DESCRIPTION OF THE TASK: Return the full listing, keeping every line exactly as it is.

DATA:
>>

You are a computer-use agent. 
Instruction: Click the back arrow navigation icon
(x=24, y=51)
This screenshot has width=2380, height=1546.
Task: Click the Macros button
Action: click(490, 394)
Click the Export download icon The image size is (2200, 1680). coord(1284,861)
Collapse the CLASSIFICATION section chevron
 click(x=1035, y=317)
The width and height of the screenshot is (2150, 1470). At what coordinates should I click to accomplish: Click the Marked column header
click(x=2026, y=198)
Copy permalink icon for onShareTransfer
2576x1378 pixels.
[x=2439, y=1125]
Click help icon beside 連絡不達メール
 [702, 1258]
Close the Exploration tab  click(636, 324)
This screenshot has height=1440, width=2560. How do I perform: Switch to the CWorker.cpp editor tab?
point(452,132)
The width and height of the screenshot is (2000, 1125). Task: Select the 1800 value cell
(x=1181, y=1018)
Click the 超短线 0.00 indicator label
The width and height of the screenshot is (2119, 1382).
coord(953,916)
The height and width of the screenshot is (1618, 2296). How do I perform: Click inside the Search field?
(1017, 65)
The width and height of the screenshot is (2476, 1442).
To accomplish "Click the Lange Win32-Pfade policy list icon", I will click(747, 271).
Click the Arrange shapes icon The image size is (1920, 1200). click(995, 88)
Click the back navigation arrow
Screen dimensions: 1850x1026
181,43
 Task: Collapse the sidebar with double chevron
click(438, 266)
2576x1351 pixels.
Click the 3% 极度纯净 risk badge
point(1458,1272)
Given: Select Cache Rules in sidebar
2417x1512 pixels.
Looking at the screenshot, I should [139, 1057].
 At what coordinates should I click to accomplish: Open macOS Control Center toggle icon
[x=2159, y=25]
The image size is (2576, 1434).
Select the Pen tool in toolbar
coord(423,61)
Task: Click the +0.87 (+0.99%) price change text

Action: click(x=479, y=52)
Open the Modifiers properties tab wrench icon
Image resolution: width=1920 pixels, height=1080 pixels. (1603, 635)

<<

RESULT OF THIS EXERCISE:
You are a computer-use agent. 
Instruction: Click the back arrow navigation icon
(x=24, y=51)
This screenshot has width=2380, height=1546.
Task: Click the Macros button
Action: click(490, 394)
Click the Export download icon The image size is (2200, 1680). coord(1284,861)
Collapse the CLASSIFICATION section chevron
 click(x=1035, y=317)
The width and height of the screenshot is (2150, 1470). At what coordinates should I click to accomplish: Click the Marked column header
click(x=2026, y=198)
Copy permalink icon for onShareTransfer
2576x1378 pixels.
[x=2439, y=1125]
Click help icon beside 連絡不達メール
 [702, 1258]
Close the Exploration tab  click(636, 324)
This screenshot has height=1440, width=2560. How do I perform: Switch to the CWorker.cpp editor tab?
point(452,132)
The width and height of the screenshot is (2000, 1125). Task: Select the 1800 value cell
(x=1181, y=1018)
Click the 超短线 0.00 indicator label
The width and height of the screenshot is (2119, 1382).
coord(953,916)
The height and width of the screenshot is (1618, 2296). How do I perform: Click inside the Search field?
(1017, 65)
The width and height of the screenshot is (2476, 1442).
To accomplish "Click the Lange Win32-Pfade policy list icon", I will click(747, 271).
Click the Arrange shapes icon The image size is (1920, 1200). click(995, 88)
Click the back navigation arrow
Screen dimensions: 1850x1026
181,43
 Task: Collapse the sidebar with double chevron
click(438, 266)
2576x1351 pixels.
Click the 3% 极度纯净 risk badge
point(1458,1272)
Given: Select Cache Rules in sidebar
2417x1512 pixels.
Looking at the screenshot, I should [139, 1057].
 At what coordinates should I click to accomplish: Open macOS Control Center toggle icon
[x=2159, y=25]
The image size is (2576, 1434).
Select the Pen tool in toolbar
coord(423,61)
Task: Click the +0.87 (+0.99%) price change text

Action: click(x=479, y=52)
Open the Modifiers properties tab wrench icon
Image resolution: width=1920 pixels, height=1080 pixels. (1603, 635)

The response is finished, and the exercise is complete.